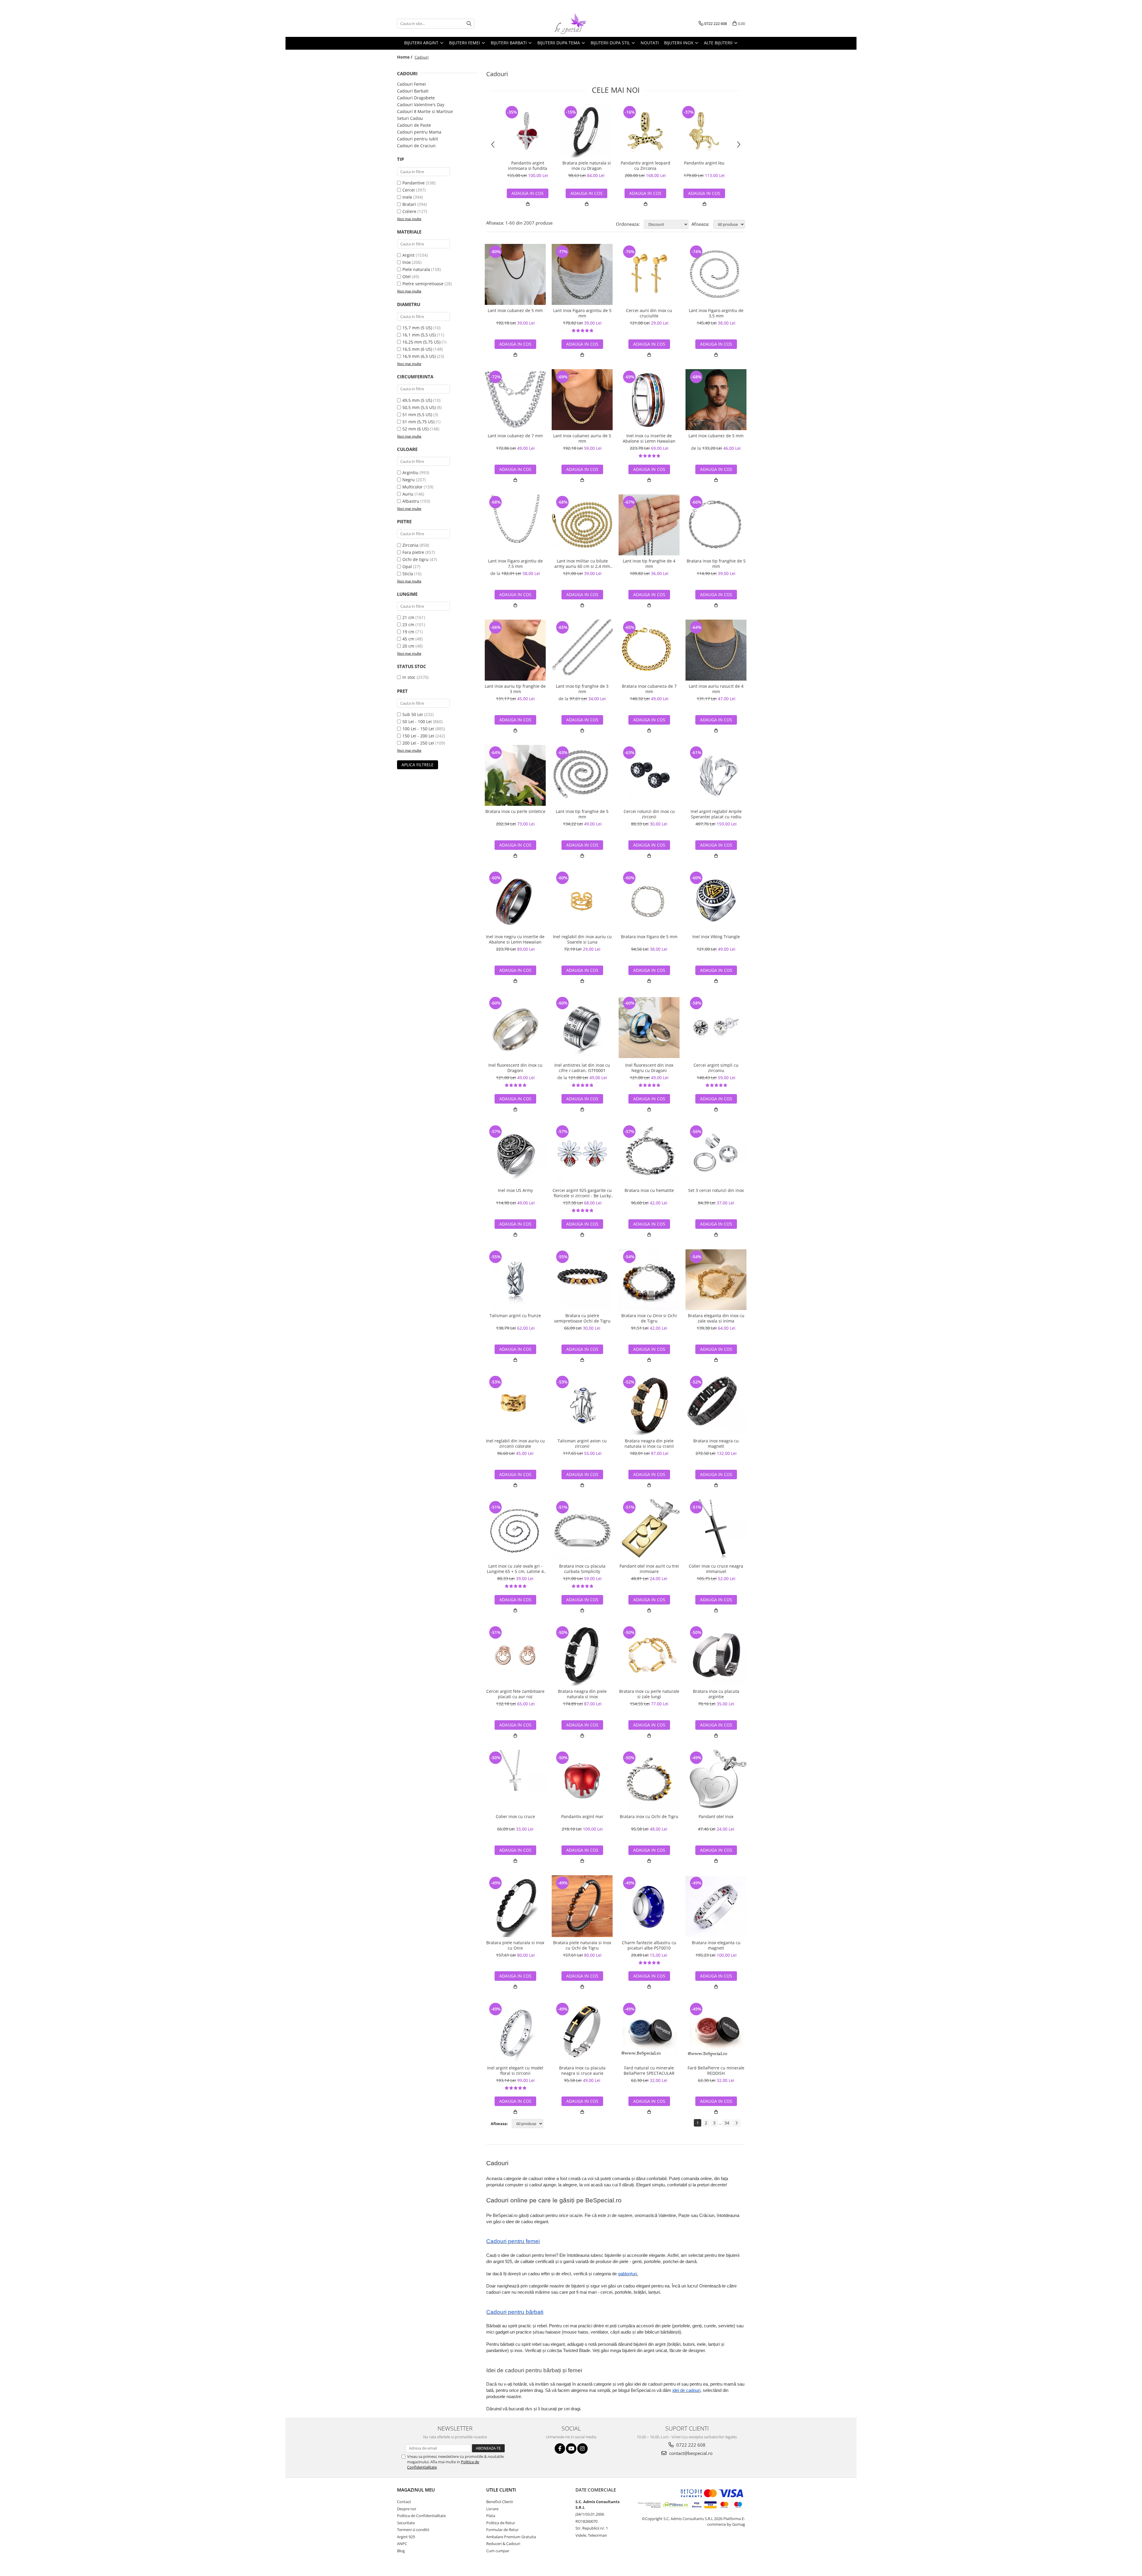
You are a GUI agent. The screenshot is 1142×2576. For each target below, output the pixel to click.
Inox (406, 262)
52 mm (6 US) (415, 429)
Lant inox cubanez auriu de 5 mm (582, 438)
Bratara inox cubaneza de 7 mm (649, 689)
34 (726, 2123)
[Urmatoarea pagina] (736, 2123)
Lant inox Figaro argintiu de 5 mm (582, 313)
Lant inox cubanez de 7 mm (515, 435)
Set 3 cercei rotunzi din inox (716, 1190)
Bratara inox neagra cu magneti (716, 1443)
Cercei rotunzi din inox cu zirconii (649, 814)
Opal (407, 566)
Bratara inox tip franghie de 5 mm (716, 563)
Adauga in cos (528, 193)
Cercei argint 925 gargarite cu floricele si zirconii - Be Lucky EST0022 (582, 1193)
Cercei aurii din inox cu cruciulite (649, 313)
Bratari (409, 204)
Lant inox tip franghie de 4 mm (649, 563)
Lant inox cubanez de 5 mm (515, 310)
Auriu (407, 494)
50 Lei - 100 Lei (417, 721)
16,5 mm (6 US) (417, 349)
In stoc (408, 677)
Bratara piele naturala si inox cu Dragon (586, 165)
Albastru (410, 501)
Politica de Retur (500, 2522)
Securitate (406, 2522)
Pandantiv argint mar (582, 1816)
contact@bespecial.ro (690, 2453)
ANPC (402, 2543)
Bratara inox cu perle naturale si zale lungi (649, 1694)
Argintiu (410, 472)
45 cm (408, 639)
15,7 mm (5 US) (417, 327)
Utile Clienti (501, 2490)
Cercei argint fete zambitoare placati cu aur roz (515, 1694)
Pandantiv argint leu (704, 163)
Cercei (408, 190)
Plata (490, 2515)
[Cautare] (469, 24)
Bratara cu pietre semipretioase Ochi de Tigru (582, 1318)
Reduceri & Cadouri (503, 2543)
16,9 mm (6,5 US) (419, 356)
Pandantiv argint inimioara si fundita (527, 165)
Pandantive (413, 183)
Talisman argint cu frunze (515, 1315)
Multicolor (412, 487)
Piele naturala (416, 269)
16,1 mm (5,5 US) (419, 335)
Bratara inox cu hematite (649, 1190)
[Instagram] (582, 2448)
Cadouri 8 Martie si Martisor (425, 111)
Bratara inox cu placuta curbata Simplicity (582, 1568)
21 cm (408, 617)
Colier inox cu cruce (515, 1816)
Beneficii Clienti (499, 2501)
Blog (401, 2550)
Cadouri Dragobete (416, 98)
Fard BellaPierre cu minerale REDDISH (716, 2070)
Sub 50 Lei (412, 714)
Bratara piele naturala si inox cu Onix (515, 1945)
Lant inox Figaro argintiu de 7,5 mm (515, 563)
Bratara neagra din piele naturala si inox (582, 1694)
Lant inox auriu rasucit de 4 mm (716, 689)
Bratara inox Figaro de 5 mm (649, 936)
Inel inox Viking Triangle (716, 936)
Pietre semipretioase (422, 283)
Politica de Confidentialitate (421, 2515)
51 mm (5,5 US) (417, 414)
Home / (405, 57)
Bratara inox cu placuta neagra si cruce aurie (582, 2070)
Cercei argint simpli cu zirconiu (716, 1068)
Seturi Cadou (410, 118)
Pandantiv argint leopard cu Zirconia (645, 165)
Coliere (409, 211)
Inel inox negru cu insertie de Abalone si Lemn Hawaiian (515, 939)
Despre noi (406, 2508)
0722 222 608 (690, 2445)
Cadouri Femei (411, 84)
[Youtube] (571, 2448)
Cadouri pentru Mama (419, 132)
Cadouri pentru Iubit (417, 139)
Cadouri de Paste (414, 125)
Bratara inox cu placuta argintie (716, 1694)
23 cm (408, 624)
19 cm (408, 631)
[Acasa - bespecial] (571, 23)
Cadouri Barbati (413, 91)
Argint (408, 255)
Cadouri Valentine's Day (420, 104)
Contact (404, 2501)
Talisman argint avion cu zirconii (582, 1443)
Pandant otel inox (716, 1816)
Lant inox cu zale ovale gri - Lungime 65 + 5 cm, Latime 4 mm (515, 1568)
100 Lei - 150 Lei (418, 728)
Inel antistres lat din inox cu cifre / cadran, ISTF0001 (582, 1068)
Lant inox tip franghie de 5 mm (582, 814)
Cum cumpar (497, 2550)
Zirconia (410, 545)
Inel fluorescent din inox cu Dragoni (515, 1068)
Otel (406, 276)
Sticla (407, 573)
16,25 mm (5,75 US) (421, 342)
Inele (407, 197)
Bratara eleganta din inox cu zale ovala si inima (716, 1318)
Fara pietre (413, 552)
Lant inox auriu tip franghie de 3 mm (515, 689)
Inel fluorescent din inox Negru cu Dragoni (649, 1068)
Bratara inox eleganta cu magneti (716, 1945)
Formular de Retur (502, 2529)
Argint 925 (406, 2536)
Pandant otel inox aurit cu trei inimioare (649, 1568)
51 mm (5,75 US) (418, 421)
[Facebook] (560, 2448)
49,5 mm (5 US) (417, 400)
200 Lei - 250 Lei (418, 743)
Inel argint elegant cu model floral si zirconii (515, 2070)
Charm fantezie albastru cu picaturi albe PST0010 (649, 1945)
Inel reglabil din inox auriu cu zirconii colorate (515, 1443)
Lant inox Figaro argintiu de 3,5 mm (716, 313)
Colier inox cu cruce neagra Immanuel (716, 1568)
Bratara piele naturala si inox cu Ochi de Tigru (582, 1945)
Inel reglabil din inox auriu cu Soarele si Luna (582, 939)
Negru (408, 479)
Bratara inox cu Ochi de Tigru (649, 1816)
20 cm (408, 646)
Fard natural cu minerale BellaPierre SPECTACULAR (649, 2070)
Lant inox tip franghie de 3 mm (582, 689)
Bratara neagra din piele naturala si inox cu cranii (649, 1443)
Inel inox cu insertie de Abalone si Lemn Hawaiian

YOUR INSTRUCTIONS » Your answer should be every line above, written out exactly, with no pictures.

FINAL ANSWER »
You are a GUI agent. The screenshot is 1142×2576. For each target below, output the pixel to click.
Inox (406, 262)
52 mm (6 US) (415, 429)
Lant inox cubanez auriu de 5 mm (582, 438)
Bratara inox cubaneza de 7 mm (649, 689)
34 (726, 2123)
[Urmatoarea pagina] (736, 2123)
Lant inox Figaro argintiu de 5 mm (582, 313)
Lant inox cubanez de 7 mm (515, 435)
Set 3 cercei rotunzi din inox (716, 1190)
Bratara inox neagra cu magneti (716, 1443)
Cercei rotunzi din inox cu zirconii (649, 814)
Opal (407, 566)
Bratara inox tip franghie de 5 mm (716, 563)
Adauga in cos (528, 193)
Cercei argint 925 gargarite cu floricele si zirconii - Be Lucky EST0022 (582, 1193)
Cercei aurii din inox cu cruciulite (649, 313)
Bratari (409, 204)
Lant inox tip franghie de 4 mm (649, 563)
Lant inox cubanez de 5 mm (515, 310)
Auriu (407, 494)
50 Lei - 100 Lei (417, 721)
16,5 mm (6 US) (417, 349)
In stoc (408, 677)
Bratara piele naturala si inox cu Dragon (586, 165)
Albastru (410, 501)
Politica de Retur (500, 2522)
Securitate (406, 2522)
Pandantiv argint mar (582, 1816)
contact@bespecial.ro (690, 2453)
ANPC (402, 2543)
Bratara inox cu perle naturale si zale lungi (649, 1694)
Argintiu (410, 472)
45 cm (408, 639)
15,7 mm (5 US) (417, 327)
Utile Clienti (501, 2490)
Cercei argint fete zambitoare placati cu aur roz (515, 1694)
Pandantiv argint leu (704, 163)
Cercei (408, 190)
Plata (490, 2515)
[Cautare] (469, 24)
Bratara cu pietre semipretioase Ochi de Tigru (582, 1318)
Reduceri & Cadouri (503, 2543)
16,9 mm (6,5 US) (419, 356)
Pandantiv argint inimioara si fundita (527, 165)
Pandantive (413, 183)
Talisman argint cu frunze (515, 1315)
Multicolor (412, 487)
Piele naturala (416, 269)
16,1 mm (5,5 US) (419, 335)
Bratara inox cu hematite (649, 1190)
[Instagram] (582, 2448)
Cadouri 8 Martie si Martisor (425, 111)
Bratara inox cu placuta curbata Simplicity (582, 1568)
21 cm (408, 617)
Colier inox cu cruce (515, 1816)
Beneficii Clienti (499, 2501)
Blog (401, 2550)
Cadouri Dragobete (416, 98)
Fard BellaPierre cu minerale REDDISH (716, 2070)
Sub 50 Lei (412, 714)
Bratara piele naturala si inox cu Onix (515, 1945)
Lant inox Figaro argintiu de 7,5 mm (515, 563)
Bratara neagra din piele naturala si inox (582, 1694)
Lant inox auriu rasucit de 4 mm (716, 689)
Bratara inox Figaro de 5 mm (649, 936)
Inel inox Viking Triangle (716, 936)
Pietre semipretioase (422, 283)
Politica de Confidentialitate (421, 2515)
51 mm (5,5 US) (417, 414)
Home / (405, 57)
Bratara inox cu placuta neagra si cruce aurie (582, 2070)
Cercei argint simpli cu zirconiu (716, 1068)
Seturi Cadou (410, 118)
Pandantiv argint leopard cu Zirconia (645, 165)
Coliere (409, 211)
Inel inox negru cu insertie de Abalone si Lemn Hawaiian (515, 939)
Despre noi (406, 2508)
0722 222 608 (690, 2445)
Cadouri Femei (411, 84)
[Youtube] (571, 2448)
Cadouri pentru Mama (419, 132)
Cadouri pentru Iubit (417, 139)
Cadouri de Paste (414, 125)
Bratara inox cu placuta argintie (716, 1694)
23 cm (408, 624)
19 cm (408, 631)
[Acasa - bespecial] (571, 23)
Cadouri Barbati (413, 91)
Argint (408, 255)
Cadouri Valentine's Day (420, 104)
Contact (404, 2501)
Talisman argint avion cu zirconii (582, 1443)
Pandant otel inox (716, 1816)
Lant inox cu zale ovale gri - Lungime 65 + 5 cm, Latime 4 mm (515, 1568)
100 Lei - 150 Lei (418, 728)
Inel antistres lat din inox cu cifre / cadran, ISTF0001 (582, 1068)
Lant inox tip franghie de 5 mm (582, 814)
Cum cumpar (497, 2550)
Zirconia (410, 545)
Inel fluorescent din inox cu Dragoni (515, 1068)
Otel (406, 276)
Sticla (407, 573)
16,25 mm (5,75 US) (421, 342)
Inele (407, 197)
Bratara eleganta din inox cu zale ovala si inima (716, 1318)
Fara pietre (413, 552)
Lant inox auriu tip franghie de 3 mm (515, 689)
Inel fluorescent din inox Negru cu Dragoni (649, 1068)
Bratara inox eleganta cu magneti (716, 1945)
Formular de Retur (502, 2529)
Argint 925 (406, 2536)
Pandant otel inox aurit cu trei inimioare (649, 1568)
51 mm (5,75 US) (418, 421)
[Facebook] (560, 2448)
49,5 mm (5 US) (417, 400)
200 Lei - 250 Lei (418, 743)
Inel argint elegant cu model floral si zirconii (515, 2070)
Charm fantezie albastru cu picaturi albe PST0010 (649, 1945)
Inel reglabil din inox auriu cu zirconii colorate (515, 1443)
Lant inox Figaro argintiu de 3,5 mm (716, 313)
Colier inox cu cruce neagra Immanuel (716, 1568)
Bratara piele naturala si inox cu Ochi de Tigru (582, 1945)
Inel reglabil din inox auriu cu Soarele si Luna (582, 939)
Negru (408, 479)
Bratara inox cu Ochi de Tigru (649, 1816)
20 cm (408, 646)
Fard natural cu minerale BellaPierre SPECTACULAR (649, 2070)
Lant inox tip franghie de 3 mm (582, 689)
Bratara neagra din piele naturala si inox cu cranii (649, 1443)
Inel inox cu insertie de Abalone si Lemn Hawaiian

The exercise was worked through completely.